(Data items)

* * *

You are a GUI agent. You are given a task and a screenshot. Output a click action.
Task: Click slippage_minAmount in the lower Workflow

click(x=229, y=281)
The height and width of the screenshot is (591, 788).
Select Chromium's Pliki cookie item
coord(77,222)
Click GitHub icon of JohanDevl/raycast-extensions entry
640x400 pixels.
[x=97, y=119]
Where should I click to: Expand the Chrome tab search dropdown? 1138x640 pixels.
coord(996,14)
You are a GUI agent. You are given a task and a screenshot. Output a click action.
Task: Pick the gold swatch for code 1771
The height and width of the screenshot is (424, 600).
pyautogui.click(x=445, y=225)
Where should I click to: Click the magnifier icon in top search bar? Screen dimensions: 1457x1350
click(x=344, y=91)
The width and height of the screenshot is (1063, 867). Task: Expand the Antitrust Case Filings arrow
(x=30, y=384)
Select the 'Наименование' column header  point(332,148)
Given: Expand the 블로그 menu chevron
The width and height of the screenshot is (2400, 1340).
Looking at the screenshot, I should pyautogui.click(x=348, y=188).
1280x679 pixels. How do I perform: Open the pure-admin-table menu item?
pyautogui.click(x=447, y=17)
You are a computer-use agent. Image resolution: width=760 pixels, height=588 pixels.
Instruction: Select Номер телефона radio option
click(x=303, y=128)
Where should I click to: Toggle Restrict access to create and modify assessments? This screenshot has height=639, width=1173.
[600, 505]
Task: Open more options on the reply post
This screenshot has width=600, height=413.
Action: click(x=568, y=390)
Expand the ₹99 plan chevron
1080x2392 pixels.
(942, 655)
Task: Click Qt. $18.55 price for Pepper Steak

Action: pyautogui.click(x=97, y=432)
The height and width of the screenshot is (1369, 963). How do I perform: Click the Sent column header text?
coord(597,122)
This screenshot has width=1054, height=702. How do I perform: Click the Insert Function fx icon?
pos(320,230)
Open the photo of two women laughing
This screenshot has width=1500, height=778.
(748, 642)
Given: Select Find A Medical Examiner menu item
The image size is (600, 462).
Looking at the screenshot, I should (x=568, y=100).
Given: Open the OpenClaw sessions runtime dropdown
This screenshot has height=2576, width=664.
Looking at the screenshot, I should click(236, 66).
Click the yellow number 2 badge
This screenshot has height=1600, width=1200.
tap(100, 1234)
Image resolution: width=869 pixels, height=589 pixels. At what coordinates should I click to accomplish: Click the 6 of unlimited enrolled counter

* * *

Output the records above in full, with nothing altered.

• [TASK RESPONSE]
You are a GUI agent. You are given a task and a screenshot. Output a click action.
Task: Click slippage_minAmount in the lower Workflow

click(x=229, y=281)
The height and width of the screenshot is (591, 788).
Select Chromium's Pliki cookie item
coord(77,222)
Click GitHub icon of JohanDevl/raycast-extensions entry
640x400 pixels.
[x=97, y=119]
Where should I click to: Expand the Chrome tab search dropdown? 1138x640 pixels.
coord(996,14)
You are a GUI agent. You are given a task and a screenshot. Output a click action.
Task: Pick the gold swatch for code 1771
The height and width of the screenshot is (424, 600).
pyautogui.click(x=445, y=225)
Where should I click to: Click the magnifier icon in top search bar? Screen dimensions: 1457x1350
click(x=344, y=91)
The width and height of the screenshot is (1063, 867). Task: Expand the Antitrust Case Filings arrow
(x=30, y=384)
Select the 'Наименование' column header  point(332,148)
Given: Expand the 블로그 menu chevron
The width and height of the screenshot is (2400, 1340).
Looking at the screenshot, I should pyautogui.click(x=348, y=188).
1280x679 pixels. How do I perform: Open the pure-admin-table menu item?
pyautogui.click(x=447, y=17)
You are a computer-use agent. Image resolution: width=760 pixels, height=588 pixels.
Instruction: Select Номер телефона radio option
click(x=303, y=128)
Where should I click to: Toggle Restrict access to create and modify assessments? This screenshot has height=639, width=1173.
[600, 505]
Task: Open more options on the reply post
This screenshot has width=600, height=413.
Action: click(x=568, y=390)
Expand the ₹99 plan chevron
1080x2392 pixels.
(942, 655)
Task: Click Qt. $18.55 price for Pepper Steak

Action: pyautogui.click(x=97, y=432)
The height and width of the screenshot is (1369, 963). How do I perform: Click the Sent column header text?
coord(597,122)
This screenshot has width=1054, height=702. How do I perform: Click the Insert Function fx icon?
pos(320,230)
Open the photo of two women laughing
This screenshot has width=1500, height=778.
(748, 642)
Given: Select Find A Medical Examiner menu item
The image size is (600, 462).
Looking at the screenshot, I should (x=568, y=100).
Given: Open the OpenClaw sessions runtime dropdown
This screenshot has height=2576, width=664.
Looking at the screenshot, I should click(236, 66).
Click the yellow number 2 badge
This screenshot has height=1600, width=1200.
tap(100, 1234)
Image resolution: width=869 pixels, height=589 pixels. At what coordinates should I click to accomplish: Click the 6 of unlimited enrolled counter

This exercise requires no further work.